Auch herkömmliche PV-Freiflächen-Anlagen können wertvollen Lebensraum für Flora und Fauna bieten. Eine extensive und damit schonende Pflege schafft und erhält auf den oft nährstoffarmen Böden wertvolle Biotope für Pflanzen und Insekten. Das wiederum verbessert das Nahrungsangebot für Vögel und Fledermäuse. Um die Biodiversität in Solarparks zu fördern und so auch die Akzeptanz bei der Bevölkerung für diese Anlagen und die Energiewende im Allgemeinen zu steigern, hat sich kürzlich die Interessengemeinschaft „Triesdorfer Biodiversitätsstrategie – Biodiversität auf PV-Freiflächenanlagen“ gegründet. Darüber hinaus lässt die Deutsche Bundesstiftung Umwelt (DBU) derzeit Zertifizierungsstandards entwickeln, um die Produktqualität erneuerbar produzierter Strommengen hinsichtlich ökologischer und sozialer Kriterien zu bewerten.

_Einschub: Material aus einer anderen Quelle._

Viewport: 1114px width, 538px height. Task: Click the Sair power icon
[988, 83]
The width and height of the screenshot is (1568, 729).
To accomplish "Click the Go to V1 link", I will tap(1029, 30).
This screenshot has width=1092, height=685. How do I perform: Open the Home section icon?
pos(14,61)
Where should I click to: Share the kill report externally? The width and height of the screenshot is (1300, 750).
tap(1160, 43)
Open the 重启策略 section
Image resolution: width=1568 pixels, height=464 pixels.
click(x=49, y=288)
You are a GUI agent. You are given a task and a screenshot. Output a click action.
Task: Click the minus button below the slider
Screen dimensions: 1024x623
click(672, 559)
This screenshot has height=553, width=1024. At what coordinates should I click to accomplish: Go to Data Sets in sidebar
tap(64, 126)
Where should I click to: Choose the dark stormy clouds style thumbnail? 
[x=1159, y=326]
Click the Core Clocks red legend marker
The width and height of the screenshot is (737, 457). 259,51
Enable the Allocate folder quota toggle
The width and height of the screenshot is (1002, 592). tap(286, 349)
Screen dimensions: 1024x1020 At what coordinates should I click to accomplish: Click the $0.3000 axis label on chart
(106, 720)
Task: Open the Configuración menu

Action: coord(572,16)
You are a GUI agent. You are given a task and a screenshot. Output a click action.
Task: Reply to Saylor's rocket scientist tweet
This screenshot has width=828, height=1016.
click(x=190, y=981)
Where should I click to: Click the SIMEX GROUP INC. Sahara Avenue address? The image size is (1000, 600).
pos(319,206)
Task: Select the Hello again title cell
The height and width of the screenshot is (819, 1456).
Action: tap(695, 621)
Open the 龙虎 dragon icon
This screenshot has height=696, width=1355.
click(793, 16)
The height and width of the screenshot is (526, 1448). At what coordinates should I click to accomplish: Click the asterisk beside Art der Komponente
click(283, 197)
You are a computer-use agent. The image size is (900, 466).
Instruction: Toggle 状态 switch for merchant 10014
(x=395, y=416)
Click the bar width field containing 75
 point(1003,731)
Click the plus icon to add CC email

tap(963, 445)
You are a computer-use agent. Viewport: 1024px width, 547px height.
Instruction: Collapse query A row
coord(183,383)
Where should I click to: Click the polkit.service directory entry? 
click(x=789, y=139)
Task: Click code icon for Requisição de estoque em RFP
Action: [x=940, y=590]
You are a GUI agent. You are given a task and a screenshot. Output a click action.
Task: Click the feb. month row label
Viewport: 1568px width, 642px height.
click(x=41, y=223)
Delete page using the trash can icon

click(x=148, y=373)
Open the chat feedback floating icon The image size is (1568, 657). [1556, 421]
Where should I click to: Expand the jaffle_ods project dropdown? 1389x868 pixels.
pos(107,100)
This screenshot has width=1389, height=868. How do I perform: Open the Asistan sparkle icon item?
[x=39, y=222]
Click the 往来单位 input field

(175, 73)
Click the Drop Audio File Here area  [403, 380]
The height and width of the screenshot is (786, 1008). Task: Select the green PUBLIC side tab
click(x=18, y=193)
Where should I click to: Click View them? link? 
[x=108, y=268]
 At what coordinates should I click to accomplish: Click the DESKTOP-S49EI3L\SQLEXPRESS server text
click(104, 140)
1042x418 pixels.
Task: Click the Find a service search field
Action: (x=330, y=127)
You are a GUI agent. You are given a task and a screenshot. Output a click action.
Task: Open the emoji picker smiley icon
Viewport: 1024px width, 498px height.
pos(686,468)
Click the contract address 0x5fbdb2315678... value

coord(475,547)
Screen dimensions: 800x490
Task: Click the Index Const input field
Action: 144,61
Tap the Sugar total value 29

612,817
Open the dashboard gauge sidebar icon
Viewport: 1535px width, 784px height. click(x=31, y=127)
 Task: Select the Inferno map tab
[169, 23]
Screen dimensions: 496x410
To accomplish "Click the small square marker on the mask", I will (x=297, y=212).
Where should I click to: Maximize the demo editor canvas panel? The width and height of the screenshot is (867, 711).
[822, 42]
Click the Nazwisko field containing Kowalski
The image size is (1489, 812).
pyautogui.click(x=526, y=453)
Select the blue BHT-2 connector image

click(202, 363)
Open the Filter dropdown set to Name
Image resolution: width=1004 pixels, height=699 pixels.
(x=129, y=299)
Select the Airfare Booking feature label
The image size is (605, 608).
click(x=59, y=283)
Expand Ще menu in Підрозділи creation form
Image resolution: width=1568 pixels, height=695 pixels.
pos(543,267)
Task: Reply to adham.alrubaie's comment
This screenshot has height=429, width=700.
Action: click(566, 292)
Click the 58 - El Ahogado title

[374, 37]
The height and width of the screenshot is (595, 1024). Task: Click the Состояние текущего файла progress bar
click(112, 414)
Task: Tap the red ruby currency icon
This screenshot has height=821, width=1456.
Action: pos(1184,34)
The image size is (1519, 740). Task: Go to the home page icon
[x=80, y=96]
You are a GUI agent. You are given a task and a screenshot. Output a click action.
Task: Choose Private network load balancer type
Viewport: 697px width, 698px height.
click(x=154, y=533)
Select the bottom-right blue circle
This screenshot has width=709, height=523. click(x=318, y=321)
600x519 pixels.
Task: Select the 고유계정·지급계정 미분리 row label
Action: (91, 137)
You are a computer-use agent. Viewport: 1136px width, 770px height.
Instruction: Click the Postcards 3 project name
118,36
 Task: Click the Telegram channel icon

Agri-PV auf der Intersolar Europe und der begleitenden Konferenz


Auf der Intersolar Europe Conference informieren Experten innerhalb der Sessions „Agri-Photovoltaics: Harvesting the Sun While Cultivating Crops“ und „Vertical Farming and Renewables: The Nexus of Water, Energy, and Food“ über die innovativen Konzepte, die damit verbundenen Technologien sowie die bisherigen Erfahrungen und Zukunftsaussichten. In diesem Jahr unterstützt die Intersolar Europe erstmalig die internationale AgriVoltaics2021 Conference und verdeutlicht damit die hohe Relevanz des Themas. Das Online-Event findet vom 14. bis 16. Juni 2021 statt.